Mindful Eating Explained

Here’s why being more “present” when you eat can make you healthier.

You may be familiar with the concept of “mindfulness” and “mindful eating”, and here’s what it means – and why being more mindful around meals will make a huge difference to how great you look and feel.

Mindfulness is simply the practice of paying attention (in a non-judgemental way) to an activity. It’s a very effective method to manage stress: one study found regular mindfulness meditation actually changes the structure of the brain, creating more neural connections, which might protect us from depression and dementia.

Ultimately, being more mindful gives you a different perspective on your thoughts and feelings and helps you approach situations in a calmer, more thoughtful way. And being mindful when eating can have a positive impact on your physical and mental health, without requiring too much effort!

The Mindfulness Connection

When you eat mindfully you pay attention to the appearance, texture and taste of your food, and your body’s hunger signals.

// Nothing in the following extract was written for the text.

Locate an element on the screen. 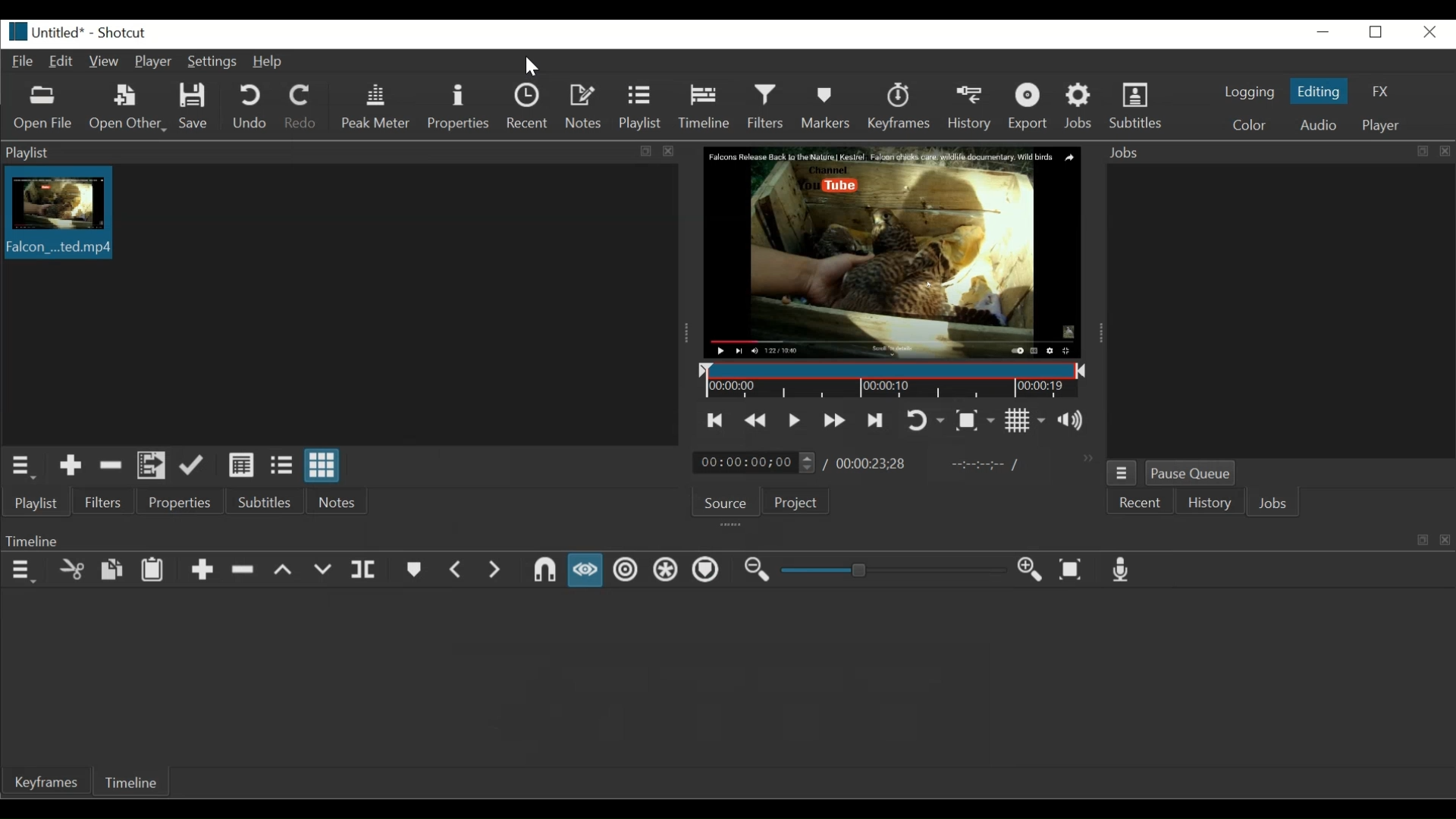 The image size is (1456, 819). minimize is located at coordinates (1325, 33).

It takes time for your brain to register signals from your stomach’s stretch receptors, so mindful eating can prevent overeating by slowing you down and making you more aware of how you’re feeling (regularly overeating can blunt your body’s fullness signals and contribute to weight gain).

Mindfulness can also enhance the pleasure you derive from food, so you’re less likely to overeat because you’ve taken time to really enjoy your meal.

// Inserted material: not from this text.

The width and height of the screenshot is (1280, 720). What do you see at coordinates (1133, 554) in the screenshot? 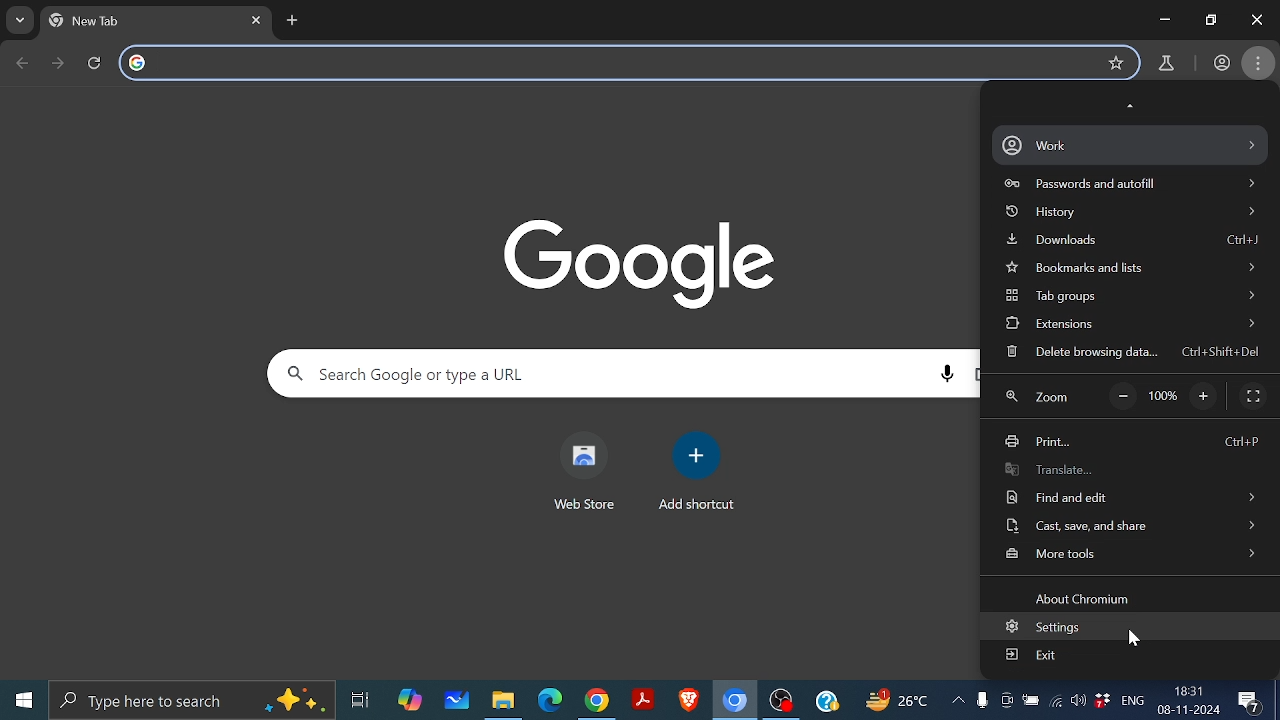
I see `More tools` at bounding box center [1133, 554].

Being more mindful also makes it easier to eat a wider variety of foods, and being non-judgemental makes you open to trying new foods. This is important because you might be missing out on something you’ll really like, and the more varied your diet the lower your risk of any nutrient deficiencies.

Eat Mindfully With Ease

You don’t need any special equipment or apps to begin mindful eating – in fact, the fewer distractions you have the better! Here’s how to get started:

Turn off the TV and put away your phone

We’re so used to watching or reading while eating that this might feel difficult at first, so instead focus on the colours and smells on your plate.

Sit at a table

This will help you focus on the food in front of you and re-emphasises that mealtimes are an important activity, not a chore to be squeezed in where possible.

Start small

Being mindful at mealtimes takes time and practice and you will get distracted. Begin by aiming to take just one mindful mouthful per meal. Here’s how:

Take a moment to look at the food on the plate, noticing the smells, colours and textures. Pick up a forkful or spoonful and take a moment to notice the qualities of the food. Take the bite and chew slowly, noticing the different flavours and textures and how they change as you chew. Put down your cutlery. This helps you focus on swallowing this mouthful before starting the next. After you swallow, be aware of the food moving to your stomach and how it affects your level of hunger.

Then you can continue eating in this way, or return to your old eating habits. But do try to add in an extra mindful mouthful each day until you eat a full mindful meal.

Just one mindful meal or snack a day will improve your relationship with food and help you listen to and understand your body better.